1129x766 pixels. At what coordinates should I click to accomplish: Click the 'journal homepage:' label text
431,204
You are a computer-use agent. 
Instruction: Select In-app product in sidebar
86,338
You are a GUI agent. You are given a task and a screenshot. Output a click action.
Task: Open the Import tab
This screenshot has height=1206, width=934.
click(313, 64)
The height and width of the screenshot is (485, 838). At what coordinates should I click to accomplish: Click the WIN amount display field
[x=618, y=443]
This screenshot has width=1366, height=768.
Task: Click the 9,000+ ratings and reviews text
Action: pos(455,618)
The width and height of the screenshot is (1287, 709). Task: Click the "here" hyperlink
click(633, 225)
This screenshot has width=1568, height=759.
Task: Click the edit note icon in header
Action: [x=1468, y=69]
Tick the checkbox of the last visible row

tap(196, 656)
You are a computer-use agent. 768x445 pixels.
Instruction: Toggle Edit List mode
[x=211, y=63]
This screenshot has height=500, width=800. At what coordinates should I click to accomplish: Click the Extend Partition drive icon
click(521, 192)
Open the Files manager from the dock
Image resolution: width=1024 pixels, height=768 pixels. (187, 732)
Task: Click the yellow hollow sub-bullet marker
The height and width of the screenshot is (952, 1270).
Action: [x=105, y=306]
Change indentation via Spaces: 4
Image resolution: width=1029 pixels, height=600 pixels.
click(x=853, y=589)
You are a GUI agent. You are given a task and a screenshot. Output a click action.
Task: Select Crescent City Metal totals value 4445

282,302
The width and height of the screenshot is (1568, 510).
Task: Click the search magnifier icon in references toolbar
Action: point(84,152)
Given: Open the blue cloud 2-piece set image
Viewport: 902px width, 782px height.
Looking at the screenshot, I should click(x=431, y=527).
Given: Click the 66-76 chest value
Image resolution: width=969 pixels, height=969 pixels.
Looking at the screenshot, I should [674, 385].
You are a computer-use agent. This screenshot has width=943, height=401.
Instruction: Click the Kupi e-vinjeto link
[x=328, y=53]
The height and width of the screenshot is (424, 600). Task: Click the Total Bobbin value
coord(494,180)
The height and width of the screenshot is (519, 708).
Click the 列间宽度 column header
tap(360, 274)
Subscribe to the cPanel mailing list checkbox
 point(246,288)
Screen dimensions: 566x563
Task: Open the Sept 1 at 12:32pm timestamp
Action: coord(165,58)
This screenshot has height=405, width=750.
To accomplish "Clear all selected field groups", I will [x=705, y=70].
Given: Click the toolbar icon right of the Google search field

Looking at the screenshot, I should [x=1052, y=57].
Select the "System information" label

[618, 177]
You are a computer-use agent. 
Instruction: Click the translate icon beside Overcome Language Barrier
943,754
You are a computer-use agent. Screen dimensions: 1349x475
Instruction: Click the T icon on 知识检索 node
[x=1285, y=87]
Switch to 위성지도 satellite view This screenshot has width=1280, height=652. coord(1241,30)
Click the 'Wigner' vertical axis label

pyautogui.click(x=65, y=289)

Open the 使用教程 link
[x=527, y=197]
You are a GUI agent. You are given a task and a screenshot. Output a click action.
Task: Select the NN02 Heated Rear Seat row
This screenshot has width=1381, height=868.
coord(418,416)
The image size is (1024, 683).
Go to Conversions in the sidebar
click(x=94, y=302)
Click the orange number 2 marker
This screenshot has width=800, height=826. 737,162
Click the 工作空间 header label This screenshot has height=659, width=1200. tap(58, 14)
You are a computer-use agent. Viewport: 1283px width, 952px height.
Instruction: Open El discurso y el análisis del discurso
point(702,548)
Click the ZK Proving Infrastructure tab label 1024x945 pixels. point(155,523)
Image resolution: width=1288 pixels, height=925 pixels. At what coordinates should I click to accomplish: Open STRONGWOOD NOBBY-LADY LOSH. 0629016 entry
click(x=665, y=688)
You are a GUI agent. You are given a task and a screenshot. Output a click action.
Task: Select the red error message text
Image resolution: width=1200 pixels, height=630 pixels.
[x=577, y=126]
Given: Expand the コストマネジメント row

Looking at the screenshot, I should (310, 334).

++++++++++

* **Task objective**:
Please copy each line of the records above in which the word "computer" can be found.

* **Written answer**:
You are a computer-use agent. 
You are a computer-use agent. 768x445 pixels.
You are a computer-use agent. This screenshot has width=943, height=401.
You are a computer-use agent. 
You are a computer-use agent. Screen dimensions: 1349x475
You are a computer-use agent. Viewport: 1283px width, 952px height.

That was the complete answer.